Each show attracts about 150 cars of varying vintages and styles. A 1937 Packard Super Eight Touring Sedan might be parked next to a 1966 Volkswagen Beetle, which is parked next to a 2013 Tesla. The diversity keeps the show fresh and exciting for car enthusiasts of all ilks.
Most car owners come from Kitsap County, but occasionally car clubs from Seattle ferry across to participate in the fun. The laid-back event doesn’t charge admission for car owners or visitors, but raises money for Helpline House’s Project Backpack through food sales.

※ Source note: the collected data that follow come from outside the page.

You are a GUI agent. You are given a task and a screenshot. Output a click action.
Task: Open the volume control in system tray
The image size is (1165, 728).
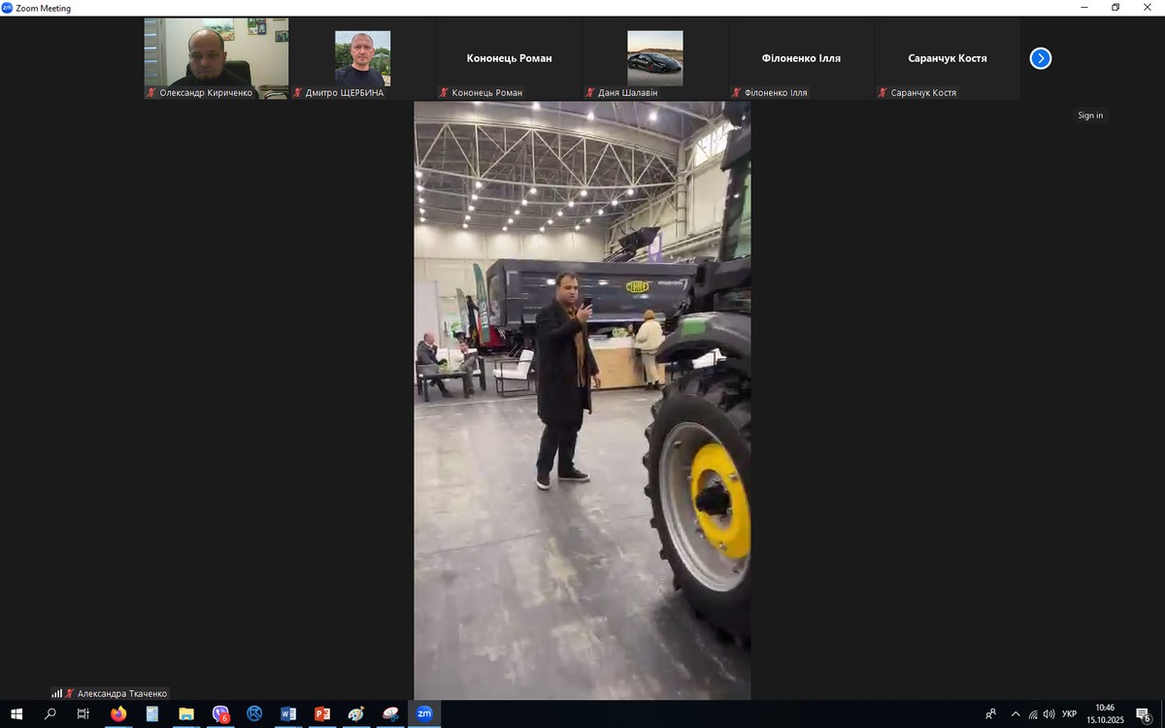pos(1049,713)
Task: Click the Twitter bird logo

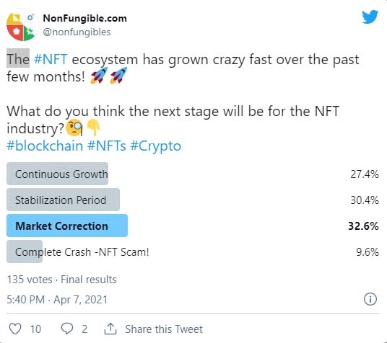Action: [x=370, y=17]
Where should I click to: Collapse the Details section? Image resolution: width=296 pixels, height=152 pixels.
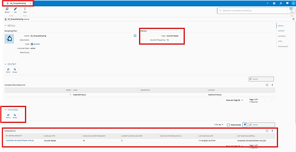[x=5, y=26]
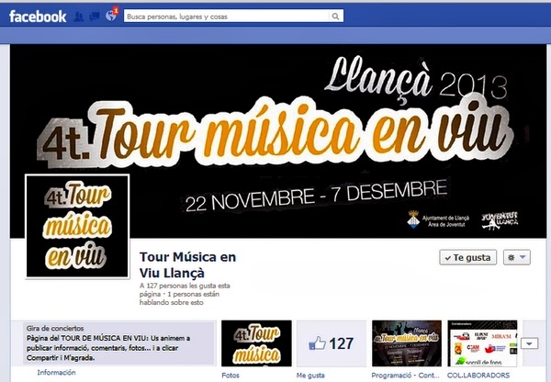The height and width of the screenshot is (382, 551).
Task: Expand dropdown arrow beside gear
Action: click(523, 257)
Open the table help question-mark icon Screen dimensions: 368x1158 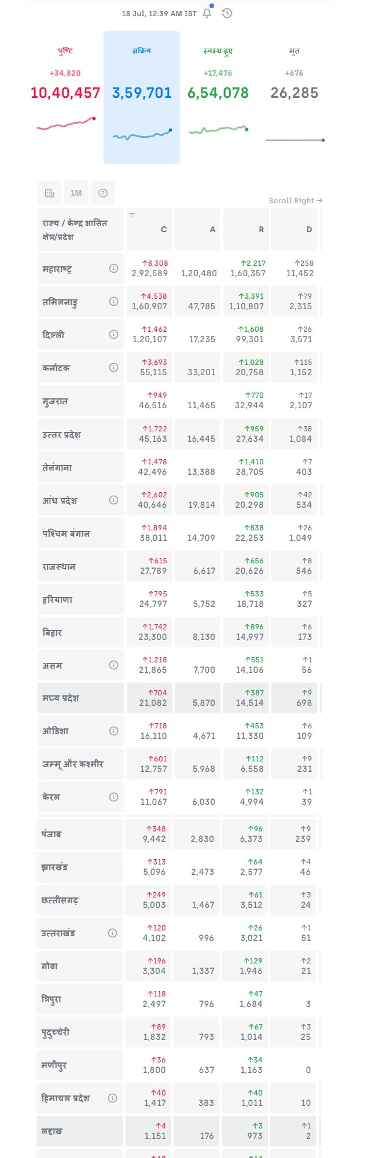pos(103,193)
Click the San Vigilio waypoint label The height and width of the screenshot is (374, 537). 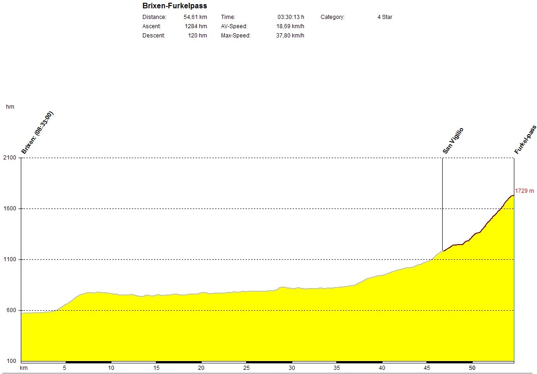[453, 141]
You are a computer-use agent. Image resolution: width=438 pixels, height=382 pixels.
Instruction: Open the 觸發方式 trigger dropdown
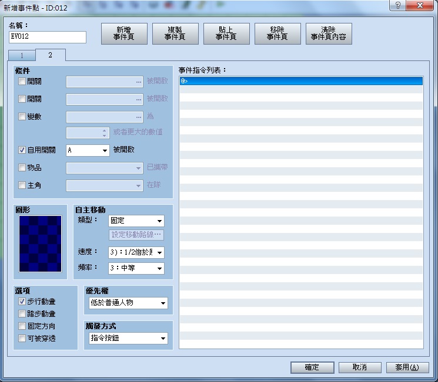[x=128, y=338]
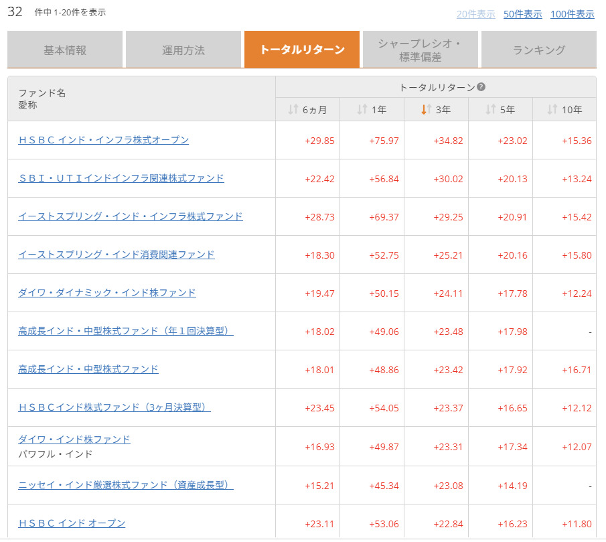Open the 運用方法 tab
The height and width of the screenshot is (542, 606).
click(183, 50)
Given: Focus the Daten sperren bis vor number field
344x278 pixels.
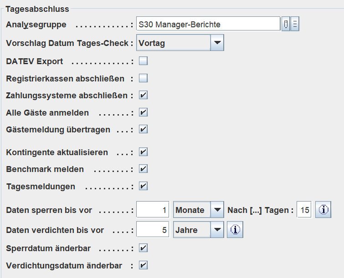Looking at the screenshot, I should coord(153,210).
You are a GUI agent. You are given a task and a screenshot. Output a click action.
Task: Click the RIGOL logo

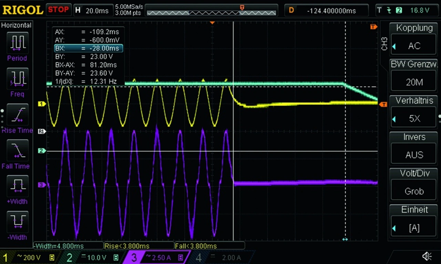[23, 10]
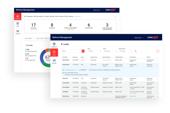Clear filters using the funnel icon

[135, 51]
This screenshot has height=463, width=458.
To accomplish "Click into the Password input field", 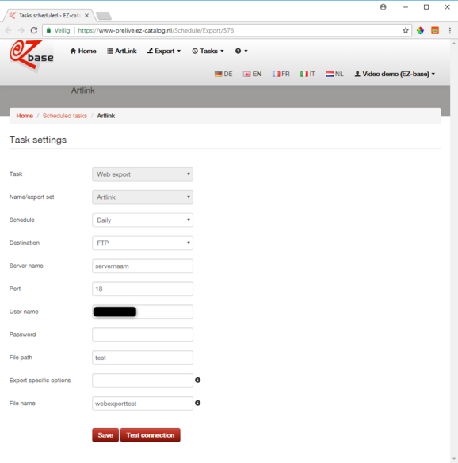I will (143, 335).
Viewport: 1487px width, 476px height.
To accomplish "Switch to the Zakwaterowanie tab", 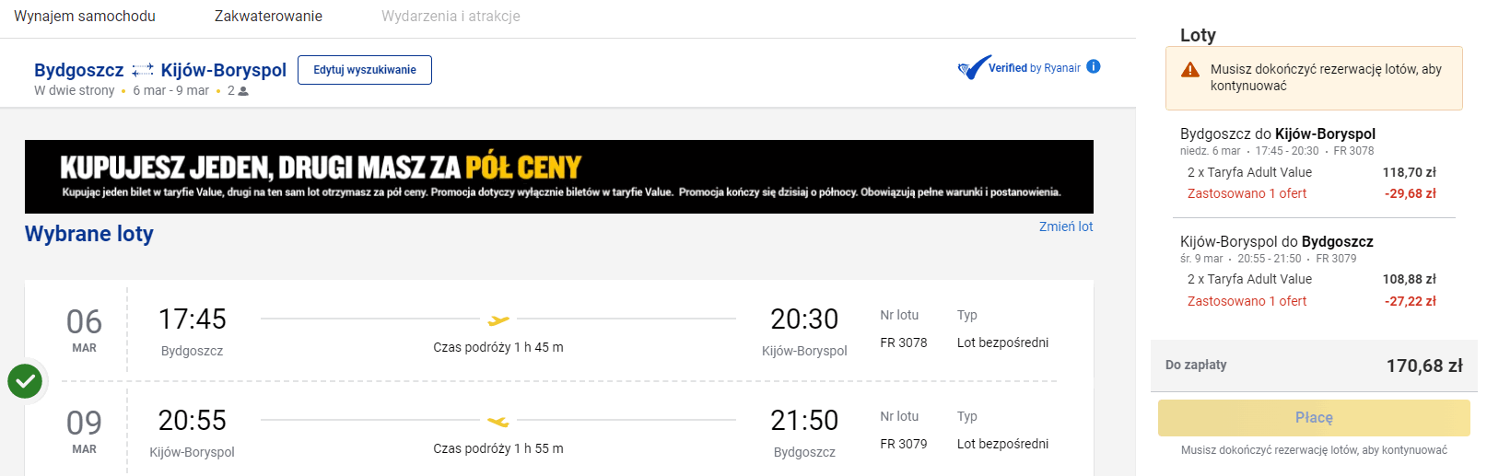I will click(268, 17).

Set-up begins at 4:45 p.m. for the 5 p.m. show though some die-hards arrive early in order to get their choice of parking spots. “If you want to show a car, just show up,” said Aaron Strom who, along with his brother Micah, has taken over organizing the event.
“Car owners bring lawn chairs and plop down and chit-chat with the other owners and spectators. The cars almost become a sideline event to the socializing.” Peek started the Cruise-In in 2003 with the idea to raise money to help offset skyrocketing back-to-school expenses.
On average, a first grader needs about $40 worth of supplies, while a high schooler needs $250 worth. Last year, Project Backpack served 160 local students. At each Cruise-In, the Stroms donate the food and handle the cooking. For $5, you can get a hamburger or hot dog and a soda.
During the show, owners are happy to pop open the hood to give you a look at the engine, and some will even let you take a seat behind the wheel. (Car show etiquette: always ask before touching cars.)
“Today’s kids don’t get much exposure to old cars. Anytime you can give them the chance to jump in the front seat and pretend to drive, it makes their day. And perhaps you’re even planting a seed in them that they might want an old car some day,” Strom said.
Strom knows about being smitten with classic cars. The lifelong car aficionado recently bought his wife a real beaut: an orange and white 1955 Chevy Bel Air. Strom, whose family owns Modern Collision Rebuild & Service on Miller Road, is known up and down the West coast for the fabulous paintwork he performs on cars.
Ted Austin is a Cruise-In regular, and Strom has painted several of Austin’s babies—er, cars. At press time, Austin’s car tally is seven and he displays a different one at each show. He enjoys hearing the stories sparked by the classic cars. A 90-year-old woman once asked Austin if she could sit in the backseat of his 1936 Rolls Royce. She said the car brought back fond memories—but because this is a family magazine, let’s just leave it at that.
“People love to reminisce. I often hear, ‘My grandpa had a car just like that, except it wasn’t a convertible, it was a sedan. And it wasn’t a Buick, it was a Packard,’” Austin said. For Peek, the entire event is about community. From the car owners swapping maintenance tips, to attendees sharing memories as they hop from car to car, it’s a quintessential way to spend a summer evening. “Everyone is welcome and the only thing you need to bring is a smile,” he said.
The Bainbridge Island Cruise-In is held the last Tuesday of the month (June 24, July 29, August 26) from 5 p.m. to 8 p.m., on the grassy fields of Bainbridge First Baptist Church, 8810 Madison Avenue. In the event of rain, the show is canceled.